▶ [Problem description]
Begin at the line containing "Task: Open the user avatar dropdown menu" and retype each line through the end of the records exactly. Include nothing else and no pictures.
--- Given records Enclosed Below ---
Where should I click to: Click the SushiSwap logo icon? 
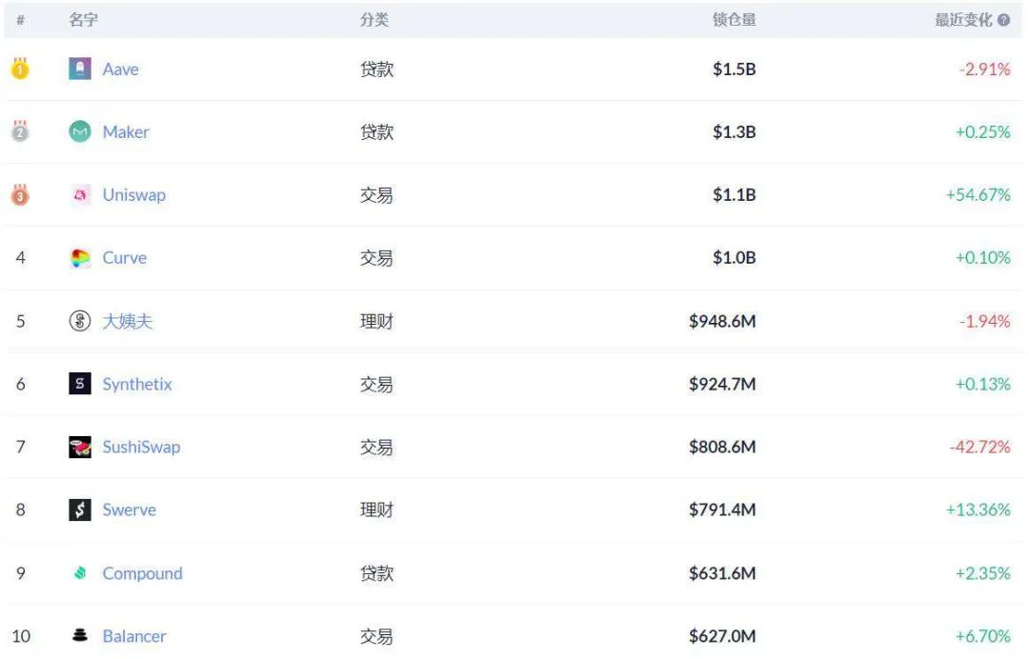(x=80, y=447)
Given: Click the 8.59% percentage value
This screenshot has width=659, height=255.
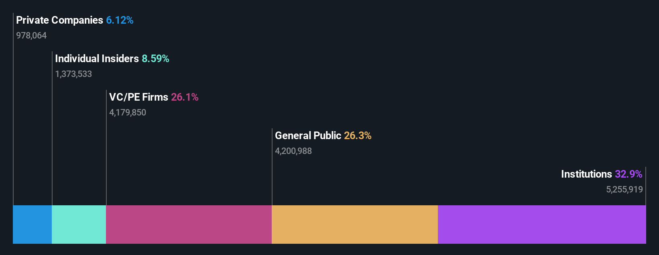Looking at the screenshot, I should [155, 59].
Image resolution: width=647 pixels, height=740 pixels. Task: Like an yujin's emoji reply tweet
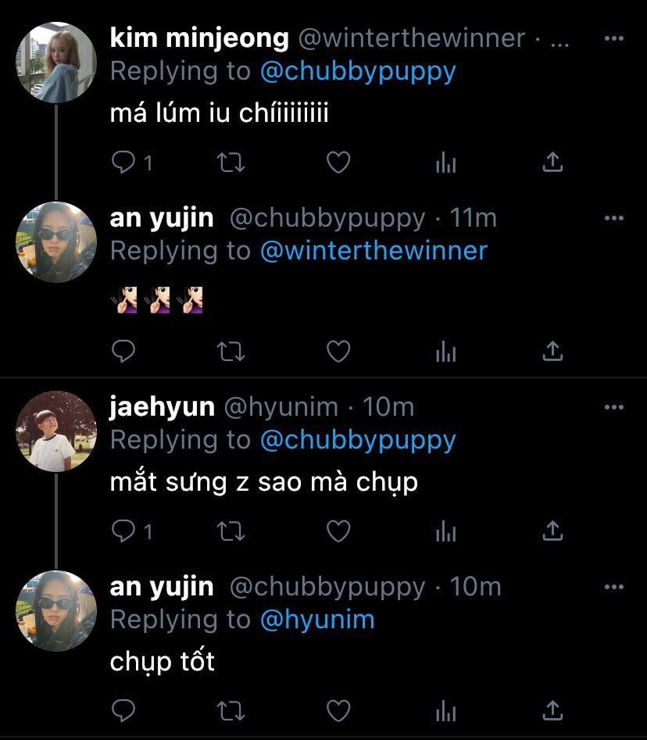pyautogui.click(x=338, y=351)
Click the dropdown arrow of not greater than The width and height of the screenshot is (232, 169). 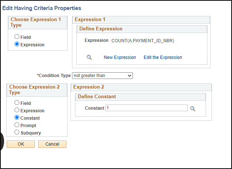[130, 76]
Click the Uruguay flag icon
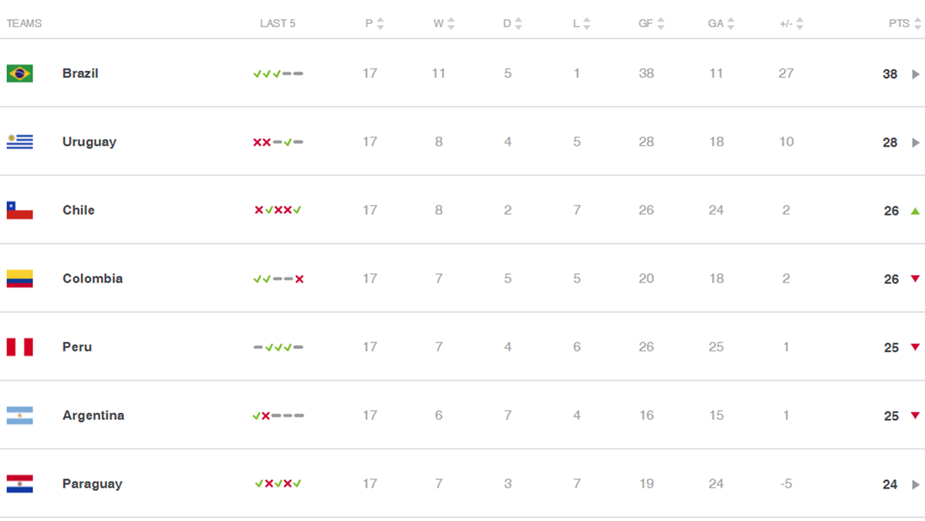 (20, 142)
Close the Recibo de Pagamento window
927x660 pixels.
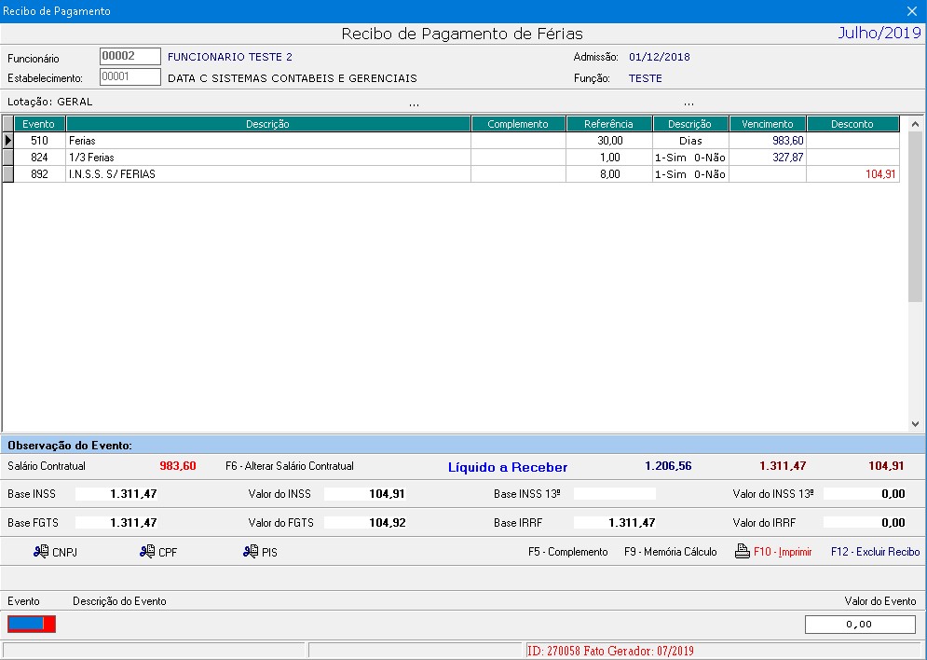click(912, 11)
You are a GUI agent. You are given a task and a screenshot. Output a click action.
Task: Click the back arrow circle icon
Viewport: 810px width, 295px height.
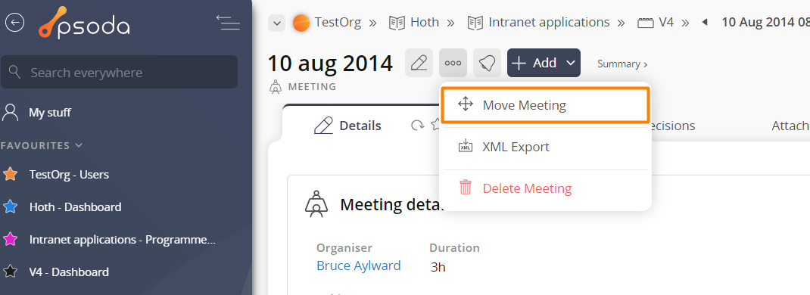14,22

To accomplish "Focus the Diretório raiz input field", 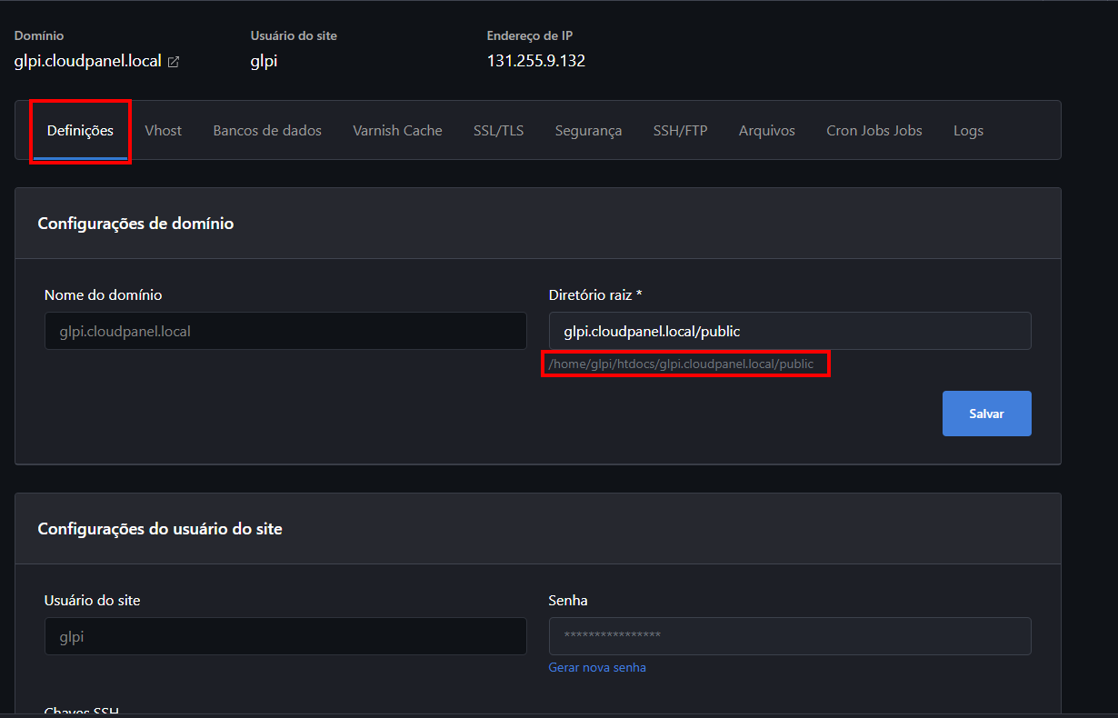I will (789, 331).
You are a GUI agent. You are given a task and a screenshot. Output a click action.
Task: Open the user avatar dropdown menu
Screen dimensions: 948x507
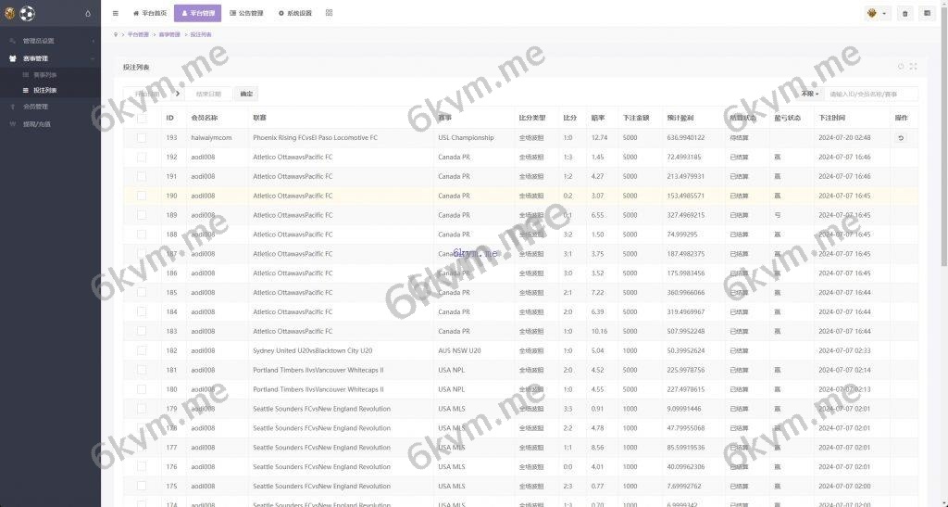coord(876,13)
--- End of Enclosed Given records ---
▶ [Exercise response]
Task: Open the user avatar dropdown menu
Screen dimensions: 948x507
coord(876,13)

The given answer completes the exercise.